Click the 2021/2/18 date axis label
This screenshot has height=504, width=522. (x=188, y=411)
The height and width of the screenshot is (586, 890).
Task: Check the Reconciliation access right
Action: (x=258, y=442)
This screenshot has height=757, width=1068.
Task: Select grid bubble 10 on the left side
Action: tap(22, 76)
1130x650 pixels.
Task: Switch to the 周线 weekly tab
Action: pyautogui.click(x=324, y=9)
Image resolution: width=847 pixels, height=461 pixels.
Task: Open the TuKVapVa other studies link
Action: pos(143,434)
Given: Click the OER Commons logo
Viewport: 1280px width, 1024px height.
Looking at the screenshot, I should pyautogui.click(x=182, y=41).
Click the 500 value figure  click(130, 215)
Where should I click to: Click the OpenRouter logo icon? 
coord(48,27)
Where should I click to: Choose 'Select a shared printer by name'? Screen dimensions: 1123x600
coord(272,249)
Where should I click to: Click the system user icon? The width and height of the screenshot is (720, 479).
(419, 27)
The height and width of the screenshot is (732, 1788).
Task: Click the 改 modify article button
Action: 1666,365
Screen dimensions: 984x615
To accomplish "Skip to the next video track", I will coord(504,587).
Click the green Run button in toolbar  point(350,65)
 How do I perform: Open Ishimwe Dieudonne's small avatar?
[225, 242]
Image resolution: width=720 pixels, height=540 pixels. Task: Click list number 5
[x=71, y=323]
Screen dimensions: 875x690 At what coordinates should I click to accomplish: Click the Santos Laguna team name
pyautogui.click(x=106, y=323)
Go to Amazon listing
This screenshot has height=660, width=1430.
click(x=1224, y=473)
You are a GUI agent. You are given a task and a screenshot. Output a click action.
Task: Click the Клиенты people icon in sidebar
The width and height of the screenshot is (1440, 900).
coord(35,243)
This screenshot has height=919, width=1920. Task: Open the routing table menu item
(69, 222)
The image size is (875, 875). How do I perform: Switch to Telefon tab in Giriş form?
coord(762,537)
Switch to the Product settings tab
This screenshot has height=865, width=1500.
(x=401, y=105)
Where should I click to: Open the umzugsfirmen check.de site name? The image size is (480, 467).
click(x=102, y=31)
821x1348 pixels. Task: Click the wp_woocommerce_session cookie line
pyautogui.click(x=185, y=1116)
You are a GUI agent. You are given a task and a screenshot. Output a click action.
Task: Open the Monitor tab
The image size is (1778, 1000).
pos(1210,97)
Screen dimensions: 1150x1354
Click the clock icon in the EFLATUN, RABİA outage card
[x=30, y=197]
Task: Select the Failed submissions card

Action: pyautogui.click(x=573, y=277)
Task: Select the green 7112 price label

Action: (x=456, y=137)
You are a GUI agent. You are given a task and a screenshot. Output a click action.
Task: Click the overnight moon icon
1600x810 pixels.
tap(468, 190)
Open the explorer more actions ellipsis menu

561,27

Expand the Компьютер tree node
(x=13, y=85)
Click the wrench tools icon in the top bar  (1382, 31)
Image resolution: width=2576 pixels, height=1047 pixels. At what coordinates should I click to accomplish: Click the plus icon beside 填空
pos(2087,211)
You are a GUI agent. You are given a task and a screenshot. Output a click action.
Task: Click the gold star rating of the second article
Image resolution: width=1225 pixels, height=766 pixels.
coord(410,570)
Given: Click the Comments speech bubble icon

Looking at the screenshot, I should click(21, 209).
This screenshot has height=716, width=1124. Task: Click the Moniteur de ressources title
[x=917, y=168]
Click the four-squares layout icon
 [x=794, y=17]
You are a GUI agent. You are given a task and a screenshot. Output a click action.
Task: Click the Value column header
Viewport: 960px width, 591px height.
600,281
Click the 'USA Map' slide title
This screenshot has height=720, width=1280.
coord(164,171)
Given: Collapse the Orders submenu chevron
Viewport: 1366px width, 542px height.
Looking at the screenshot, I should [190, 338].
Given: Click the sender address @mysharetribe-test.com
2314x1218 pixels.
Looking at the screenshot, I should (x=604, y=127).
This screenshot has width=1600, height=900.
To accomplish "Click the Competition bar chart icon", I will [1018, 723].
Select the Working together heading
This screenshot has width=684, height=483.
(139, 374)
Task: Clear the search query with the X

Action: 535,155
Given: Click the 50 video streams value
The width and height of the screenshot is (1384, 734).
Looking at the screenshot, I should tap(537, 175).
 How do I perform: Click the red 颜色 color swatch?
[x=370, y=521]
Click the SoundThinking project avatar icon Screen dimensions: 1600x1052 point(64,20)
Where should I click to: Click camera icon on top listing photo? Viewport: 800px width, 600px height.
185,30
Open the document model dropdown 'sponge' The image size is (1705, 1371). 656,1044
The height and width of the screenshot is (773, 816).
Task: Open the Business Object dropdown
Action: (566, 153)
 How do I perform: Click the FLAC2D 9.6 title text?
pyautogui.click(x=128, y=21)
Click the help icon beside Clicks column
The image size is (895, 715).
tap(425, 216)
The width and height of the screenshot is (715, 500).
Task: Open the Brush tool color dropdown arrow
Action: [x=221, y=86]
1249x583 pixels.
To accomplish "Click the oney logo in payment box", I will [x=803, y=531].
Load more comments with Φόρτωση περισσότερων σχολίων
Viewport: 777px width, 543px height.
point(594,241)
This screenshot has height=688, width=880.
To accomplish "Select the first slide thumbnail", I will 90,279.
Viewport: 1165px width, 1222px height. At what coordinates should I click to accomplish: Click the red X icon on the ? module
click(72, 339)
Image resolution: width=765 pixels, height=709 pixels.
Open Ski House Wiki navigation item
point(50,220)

------------

_TASK DIRECTIONS_. The response should repeat the whole listing exactly.

_REPLY_.
Click the 2021/2/18 date axis label
This screenshot has height=504, width=522. (x=188, y=411)
The height and width of the screenshot is (586, 890).
Task: Check the Reconciliation access right
Action: (x=258, y=442)
This screenshot has height=757, width=1068.
Task: Select grid bubble 10 on the left side
Action: tap(22, 76)
1130x650 pixels.
Task: Switch to the 周线 weekly tab
Action: pyautogui.click(x=324, y=9)
Image resolution: width=847 pixels, height=461 pixels.
Task: Open the TuKVapVa other studies link
Action: pos(143,434)
Given: Click the OER Commons logo
Viewport: 1280px width, 1024px height.
Looking at the screenshot, I should pyautogui.click(x=182, y=41).
Click the 500 value figure  click(130, 215)
Where should I click to: Click the OpenRouter logo icon? 
coord(48,27)
Where should I click to: Choose 'Select a shared printer by name'? Screen dimensions: 1123x600
coord(272,249)
Where should I click to: Click the system user icon? The width and height of the screenshot is (720, 479).
(419, 27)
The height and width of the screenshot is (732, 1788).
Task: Click the 改 modify article button
Action: 1666,365
Screen dimensions: 984x615
To accomplish "Skip to the next video track", I will coord(504,587).
Click the green Run button in toolbar  point(350,65)
 How do I perform: Open Ishimwe Dieudonne's small avatar?
[225, 242]
Image resolution: width=720 pixels, height=540 pixels. Task: Click list number 5
[x=71, y=323]
Screen dimensions: 875x690 At what coordinates should I click to accomplish: Click the Santos Laguna team name
pyautogui.click(x=106, y=323)
Go to Amazon listing
This screenshot has height=660, width=1430.
click(x=1224, y=473)
You are a GUI agent. You are given a task and a screenshot. Output a click action.
Task: Click the Клиенты people icon in sidebar
The width and height of the screenshot is (1440, 900).
coord(35,243)
This screenshot has height=919, width=1920. Task: Open the routing table menu item
(69, 222)
The image size is (875, 875). How do I perform: Switch to Telefon tab in Giriş form?
coord(762,537)
Switch to the Product settings tab
This screenshot has height=865, width=1500.
(x=401, y=105)
Where should I click to: Open the umzugsfirmen check.de site name? The image size is (480, 467).
click(x=102, y=31)
821x1348 pixels. Task: Click the wp_woocommerce_session cookie line
pyautogui.click(x=185, y=1116)
You are a GUI agent. You are given a task and a screenshot. Output a click action.
Task: Open the Monitor tab
The image size is (1778, 1000).
pos(1210,97)
Screen dimensions: 1150x1354
Click the clock icon in the EFLATUN, RABİA outage card
[x=30, y=197]
Task: Select the Failed submissions card

Action: pyautogui.click(x=573, y=277)
Task: Select the green 7112 price label

Action: (x=456, y=137)
You are a GUI agent. You are given a task and a screenshot. Output a click action.
Task: Click the overnight moon icon
1600x810 pixels.
tap(468, 190)
Open the explorer more actions ellipsis menu

561,27

Expand the Компьютер tree node
(x=13, y=85)
Click the wrench tools icon in the top bar  (1382, 31)
Image resolution: width=2576 pixels, height=1047 pixels. At what coordinates should I click to accomplish: Click the plus icon beside 填空
pos(2087,211)
You are a GUI agent. You are given a task and a screenshot. Output a click action.
Task: Click the gold star rating of the second article
Image resolution: width=1225 pixels, height=766 pixels.
coord(410,570)
Given: Click the Comments speech bubble icon

Looking at the screenshot, I should click(21, 209).
This screenshot has height=716, width=1124. Task: Click the Moniteur de ressources title
[x=917, y=168]
Click the four-squares layout icon
 [x=794, y=17]
You are a GUI agent. You are given a task and a screenshot. Output a click action.
Task: Click the Value column header
Viewport: 960px width, 591px height.
600,281
Click the 'USA Map' slide title
This screenshot has height=720, width=1280.
coord(164,171)
Given: Collapse the Orders submenu chevron
Viewport: 1366px width, 542px height.
Looking at the screenshot, I should [190, 338].
Given: Click the sender address @mysharetribe-test.com
2314x1218 pixels.
Looking at the screenshot, I should (x=604, y=127).
This screenshot has width=1600, height=900.
To accomplish "Click the Competition bar chart icon", I will [1018, 723].
Select the Working together heading
This screenshot has width=684, height=483.
(139, 374)
Task: Clear the search query with the X

Action: 535,155
Given: Click the 50 video streams value
The width and height of the screenshot is (1384, 734).
Looking at the screenshot, I should tap(537, 175).
 How do I perform: Click the red 颜色 color swatch?
[x=370, y=521]
Click the SoundThinking project avatar icon Screen dimensions: 1600x1052 point(64,20)
Where should I click to: Click camera icon on top listing photo? Viewport: 800px width, 600px height.
185,30
Open the document model dropdown 'sponge' The image size is (1705, 1371). 656,1044
The height and width of the screenshot is (773, 816).
Task: Open the Business Object dropdown
Action: (566, 153)
 How do I perform: Click the FLAC2D 9.6 title text?
pyautogui.click(x=128, y=21)
Click the help icon beside Clicks column
The image size is (895, 715).
tap(425, 216)
The width and height of the screenshot is (715, 500).
Task: Open the Brush tool color dropdown arrow
Action: [x=221, y=86]
1249x583 pixels.
To accomplish "Click the oney logo in payment box", I will [x=803, y=531].
Load more comments with Φόρτωση περισσότερων σχολίων
Viewport: 777px width, 543px height.
point(594,241)
This screenshot has height=688, width=880.
To accomplish "Select the first slide thumbnail", I will 90,279.
Viewport: 1165px width, 1222px height. At what coordinates should I click to accomplish: Click the red X icon on the ? module
click(72, 339)
Image resolution: width=765 pixels, height=709 pixels.
Open Ski House Wiki navigation item
point(50,220)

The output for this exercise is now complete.